I want to identify pattern for events in intrusionDetection Set with leakDetection events and thus forecast future leaklocation. So, I was plotting on Max(leakLocation) with bucket size 1m taking intrusionLocation as influencer. I am not whether this is correct way or not
There are number of events in intrusion and not all intrusion can lead to leak, i am looking for an mechanism through which system can identify pattern in intrusion events when leak occurred and detect or give probabilistic analysis of future leak location.
the max() function is a metric-based function to analyze the maximum value of a numerical field over time (such as, max(response_time) or max(cpu_pct), etc.). It is not appropriate for determining the probability of occurrence or non-occurrence of events. We have count functions for analysis of occurrence.
However, with that said - our anomaly detection and forecasting of occurrence is currently univariate - meaning it models a single variable (for example: "What's the probability that A occurs in the next X minutes, given the rate that it has occurred in the past"?).
There is NO current mechanism that allows one to answer questions like "Given A and B just happened, what's the probability that C should occur"? So, if this is the kind of thing you're trying to do, then it is not possible with the current state of our ML product.
I just thought I'd add some additional context since this touches on some areas we're currently investigating.
First of all, to formalise slightly, what you're asking for is the following: you have a training data set with examples (X, Y), where, X are some time stamped examples of intrusion detection plus attributes, and Y is one of 1{leak will occur}, time of leak, location of leak, etc and you want to learn a function f(X) in each case to minimise some error measure between Y and f(X).
This is really just a classification/regression problem, albeit the time stamps give it a time series flavour. However, I would probably address this by throwing in some time related features, such as values of things at different time lags from the leak (whose attributes) you want to predict and using a discriminative approach.
We don't currently support regression analysis with our time series modelling capability. These sorts of problems typically require a certain amount of exploratory analysis with you (the user) trying out different transformations of the data X and testing accuracy. As I mentioned, developing tooling for these sorts of problems is something we're actively thinking about.
However, as part of the process of building a good set of predictive features you might consider augmenting X with anomalies in telemetry data, user/machine behaviour etc. Which you could configure jobs to generate.

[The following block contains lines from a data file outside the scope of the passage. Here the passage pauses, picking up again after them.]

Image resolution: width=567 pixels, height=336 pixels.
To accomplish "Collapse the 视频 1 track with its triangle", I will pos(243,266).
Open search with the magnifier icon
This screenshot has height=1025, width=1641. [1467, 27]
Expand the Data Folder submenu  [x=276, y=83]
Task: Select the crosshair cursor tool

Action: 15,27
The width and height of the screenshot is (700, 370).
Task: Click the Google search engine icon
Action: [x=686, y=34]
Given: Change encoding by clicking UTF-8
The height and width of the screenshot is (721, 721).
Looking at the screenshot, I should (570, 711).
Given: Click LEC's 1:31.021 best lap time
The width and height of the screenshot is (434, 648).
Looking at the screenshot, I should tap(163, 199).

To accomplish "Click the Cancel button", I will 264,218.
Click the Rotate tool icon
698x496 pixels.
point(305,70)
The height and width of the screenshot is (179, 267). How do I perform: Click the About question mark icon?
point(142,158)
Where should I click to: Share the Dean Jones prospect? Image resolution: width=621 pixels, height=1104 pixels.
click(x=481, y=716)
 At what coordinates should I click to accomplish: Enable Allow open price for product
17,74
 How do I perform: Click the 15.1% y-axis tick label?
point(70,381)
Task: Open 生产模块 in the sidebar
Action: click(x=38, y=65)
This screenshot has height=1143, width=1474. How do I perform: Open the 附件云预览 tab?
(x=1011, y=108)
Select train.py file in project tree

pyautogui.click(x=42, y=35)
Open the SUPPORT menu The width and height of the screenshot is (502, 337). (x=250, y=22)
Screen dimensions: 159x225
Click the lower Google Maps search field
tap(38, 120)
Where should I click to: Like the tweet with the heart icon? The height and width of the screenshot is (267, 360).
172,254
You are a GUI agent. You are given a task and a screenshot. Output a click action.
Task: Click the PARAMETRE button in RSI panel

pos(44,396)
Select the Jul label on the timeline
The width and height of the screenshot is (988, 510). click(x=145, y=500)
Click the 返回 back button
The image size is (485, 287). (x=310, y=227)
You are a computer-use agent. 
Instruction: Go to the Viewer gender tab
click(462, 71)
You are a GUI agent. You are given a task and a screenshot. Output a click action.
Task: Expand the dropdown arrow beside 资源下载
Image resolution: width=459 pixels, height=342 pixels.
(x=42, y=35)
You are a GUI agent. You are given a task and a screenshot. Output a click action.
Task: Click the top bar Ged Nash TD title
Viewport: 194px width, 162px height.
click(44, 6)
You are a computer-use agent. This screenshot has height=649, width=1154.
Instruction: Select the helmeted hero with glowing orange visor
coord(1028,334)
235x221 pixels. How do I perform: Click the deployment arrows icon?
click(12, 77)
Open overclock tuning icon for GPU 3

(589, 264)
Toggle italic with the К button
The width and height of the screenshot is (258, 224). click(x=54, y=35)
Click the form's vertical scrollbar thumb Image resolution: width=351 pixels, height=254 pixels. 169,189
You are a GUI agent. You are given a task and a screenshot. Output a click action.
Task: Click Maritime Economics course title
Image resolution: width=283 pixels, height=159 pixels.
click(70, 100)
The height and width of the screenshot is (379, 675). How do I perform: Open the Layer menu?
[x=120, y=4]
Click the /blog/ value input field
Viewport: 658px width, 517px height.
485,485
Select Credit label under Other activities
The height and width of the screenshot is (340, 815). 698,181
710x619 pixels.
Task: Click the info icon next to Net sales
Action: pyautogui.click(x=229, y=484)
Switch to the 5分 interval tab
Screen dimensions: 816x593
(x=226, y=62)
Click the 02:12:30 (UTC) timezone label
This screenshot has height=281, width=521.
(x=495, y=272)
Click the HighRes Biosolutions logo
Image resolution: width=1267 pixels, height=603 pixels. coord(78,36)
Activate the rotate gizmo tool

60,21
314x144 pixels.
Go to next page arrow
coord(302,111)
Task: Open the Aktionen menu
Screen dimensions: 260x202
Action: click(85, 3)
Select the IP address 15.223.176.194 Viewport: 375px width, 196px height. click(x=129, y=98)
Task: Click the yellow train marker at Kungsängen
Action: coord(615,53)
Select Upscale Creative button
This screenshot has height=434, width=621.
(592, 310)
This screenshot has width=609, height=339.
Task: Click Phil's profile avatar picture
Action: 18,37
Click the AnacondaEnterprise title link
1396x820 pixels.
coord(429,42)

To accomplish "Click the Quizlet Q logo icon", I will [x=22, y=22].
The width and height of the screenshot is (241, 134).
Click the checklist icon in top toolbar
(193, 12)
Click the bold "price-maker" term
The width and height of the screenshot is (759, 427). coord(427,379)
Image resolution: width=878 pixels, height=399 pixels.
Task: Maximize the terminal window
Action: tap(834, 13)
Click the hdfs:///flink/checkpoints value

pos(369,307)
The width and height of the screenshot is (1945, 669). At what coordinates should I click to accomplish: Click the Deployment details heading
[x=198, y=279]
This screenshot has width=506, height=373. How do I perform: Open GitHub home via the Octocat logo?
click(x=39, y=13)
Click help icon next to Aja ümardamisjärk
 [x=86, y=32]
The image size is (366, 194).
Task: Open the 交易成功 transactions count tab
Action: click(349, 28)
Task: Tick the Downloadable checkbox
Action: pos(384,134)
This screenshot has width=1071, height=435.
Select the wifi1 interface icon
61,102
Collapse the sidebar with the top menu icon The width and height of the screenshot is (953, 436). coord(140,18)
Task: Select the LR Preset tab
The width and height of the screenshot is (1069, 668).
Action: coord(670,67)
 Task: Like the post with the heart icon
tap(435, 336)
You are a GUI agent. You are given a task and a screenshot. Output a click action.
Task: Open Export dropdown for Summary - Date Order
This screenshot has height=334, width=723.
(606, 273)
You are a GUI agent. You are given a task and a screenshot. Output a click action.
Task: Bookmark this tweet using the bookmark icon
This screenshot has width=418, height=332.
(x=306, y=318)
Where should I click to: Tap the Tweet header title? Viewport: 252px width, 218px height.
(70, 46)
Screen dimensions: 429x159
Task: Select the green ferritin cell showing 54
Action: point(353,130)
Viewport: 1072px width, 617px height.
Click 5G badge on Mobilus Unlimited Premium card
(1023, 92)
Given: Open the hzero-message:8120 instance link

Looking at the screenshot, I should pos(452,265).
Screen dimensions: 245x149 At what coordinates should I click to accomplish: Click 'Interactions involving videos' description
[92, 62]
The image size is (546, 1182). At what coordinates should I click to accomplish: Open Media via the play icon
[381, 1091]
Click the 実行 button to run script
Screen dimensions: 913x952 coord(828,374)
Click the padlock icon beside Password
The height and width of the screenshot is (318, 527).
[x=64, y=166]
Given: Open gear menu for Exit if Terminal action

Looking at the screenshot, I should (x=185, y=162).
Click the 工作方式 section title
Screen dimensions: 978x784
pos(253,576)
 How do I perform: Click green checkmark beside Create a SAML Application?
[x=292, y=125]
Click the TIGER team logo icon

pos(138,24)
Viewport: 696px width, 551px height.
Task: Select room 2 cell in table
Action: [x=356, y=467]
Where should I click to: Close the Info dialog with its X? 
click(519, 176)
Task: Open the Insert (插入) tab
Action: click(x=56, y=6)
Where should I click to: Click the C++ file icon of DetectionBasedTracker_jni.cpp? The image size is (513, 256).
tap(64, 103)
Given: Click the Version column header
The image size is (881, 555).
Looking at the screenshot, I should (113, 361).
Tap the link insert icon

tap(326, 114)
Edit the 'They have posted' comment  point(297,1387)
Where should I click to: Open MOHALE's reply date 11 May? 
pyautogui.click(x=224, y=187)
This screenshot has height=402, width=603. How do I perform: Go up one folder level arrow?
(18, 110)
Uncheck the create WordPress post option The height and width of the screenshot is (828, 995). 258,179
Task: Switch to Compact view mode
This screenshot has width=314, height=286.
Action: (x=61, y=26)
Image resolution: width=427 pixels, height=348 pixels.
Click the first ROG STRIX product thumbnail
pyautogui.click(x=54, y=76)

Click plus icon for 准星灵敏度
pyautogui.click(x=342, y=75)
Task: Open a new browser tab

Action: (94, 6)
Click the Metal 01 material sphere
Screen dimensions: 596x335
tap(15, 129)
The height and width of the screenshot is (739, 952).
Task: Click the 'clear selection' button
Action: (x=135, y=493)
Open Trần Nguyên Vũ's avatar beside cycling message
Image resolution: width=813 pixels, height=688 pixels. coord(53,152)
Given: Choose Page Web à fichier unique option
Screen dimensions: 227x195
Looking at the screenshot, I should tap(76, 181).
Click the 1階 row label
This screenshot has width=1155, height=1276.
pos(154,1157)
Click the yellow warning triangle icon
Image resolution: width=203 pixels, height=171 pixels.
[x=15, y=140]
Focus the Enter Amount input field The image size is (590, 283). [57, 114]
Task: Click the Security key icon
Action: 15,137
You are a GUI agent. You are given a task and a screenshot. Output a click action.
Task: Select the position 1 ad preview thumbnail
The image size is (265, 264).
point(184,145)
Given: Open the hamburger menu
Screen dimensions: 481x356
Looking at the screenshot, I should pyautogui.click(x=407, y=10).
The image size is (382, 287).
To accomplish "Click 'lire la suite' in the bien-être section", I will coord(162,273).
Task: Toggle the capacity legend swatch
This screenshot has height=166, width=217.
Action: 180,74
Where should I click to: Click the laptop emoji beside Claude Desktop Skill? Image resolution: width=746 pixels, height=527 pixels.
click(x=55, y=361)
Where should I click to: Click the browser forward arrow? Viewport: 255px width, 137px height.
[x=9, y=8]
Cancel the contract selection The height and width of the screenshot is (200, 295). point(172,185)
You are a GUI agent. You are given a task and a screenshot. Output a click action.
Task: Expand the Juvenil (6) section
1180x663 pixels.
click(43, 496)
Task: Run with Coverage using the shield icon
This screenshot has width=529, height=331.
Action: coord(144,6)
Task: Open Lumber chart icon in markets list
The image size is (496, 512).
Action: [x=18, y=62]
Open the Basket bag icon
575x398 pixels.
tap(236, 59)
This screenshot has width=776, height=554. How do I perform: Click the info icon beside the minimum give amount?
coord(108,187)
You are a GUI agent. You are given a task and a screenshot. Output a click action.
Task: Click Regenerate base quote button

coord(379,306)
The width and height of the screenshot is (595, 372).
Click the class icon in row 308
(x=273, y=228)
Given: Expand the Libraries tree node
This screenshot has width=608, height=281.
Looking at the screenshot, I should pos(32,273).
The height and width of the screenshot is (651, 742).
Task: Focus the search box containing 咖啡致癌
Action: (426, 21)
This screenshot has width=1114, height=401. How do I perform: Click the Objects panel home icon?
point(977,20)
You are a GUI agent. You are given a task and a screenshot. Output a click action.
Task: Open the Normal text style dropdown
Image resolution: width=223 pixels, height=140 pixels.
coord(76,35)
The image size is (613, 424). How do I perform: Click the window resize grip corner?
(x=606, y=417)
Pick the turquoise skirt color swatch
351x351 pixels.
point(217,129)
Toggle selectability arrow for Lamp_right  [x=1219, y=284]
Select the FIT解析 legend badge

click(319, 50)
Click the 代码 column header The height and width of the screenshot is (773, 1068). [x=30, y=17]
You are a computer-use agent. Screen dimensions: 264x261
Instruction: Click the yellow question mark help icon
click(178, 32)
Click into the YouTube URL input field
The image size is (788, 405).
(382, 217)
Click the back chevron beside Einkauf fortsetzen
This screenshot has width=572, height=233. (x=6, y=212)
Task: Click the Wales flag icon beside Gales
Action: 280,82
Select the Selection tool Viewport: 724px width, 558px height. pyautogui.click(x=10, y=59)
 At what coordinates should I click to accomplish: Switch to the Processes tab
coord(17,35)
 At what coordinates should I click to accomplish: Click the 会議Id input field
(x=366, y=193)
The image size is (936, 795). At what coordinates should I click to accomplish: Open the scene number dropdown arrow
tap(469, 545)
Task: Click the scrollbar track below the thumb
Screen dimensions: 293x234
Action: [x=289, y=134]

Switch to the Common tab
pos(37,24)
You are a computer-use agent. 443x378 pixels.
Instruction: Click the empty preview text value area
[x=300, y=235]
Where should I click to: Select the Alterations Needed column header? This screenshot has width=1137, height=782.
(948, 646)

A general note feasibility: I don't know how many examples of leaks you have, but it seems likely that it won't be many. In this case, I think it would unlikely that you can learn any function f(X) which would generalise well. Ask yourself "is it conceivable that training set contains a representative set of leaks to be able to predict things about future ones". If the answer is no then it doesn't matter what approach you use to learn f(X) it won't be accurate on most unseen examples. In summary, if you have little data, I'd focus on simple features and models which might be able to learn simple things that do somewhat better than guessing.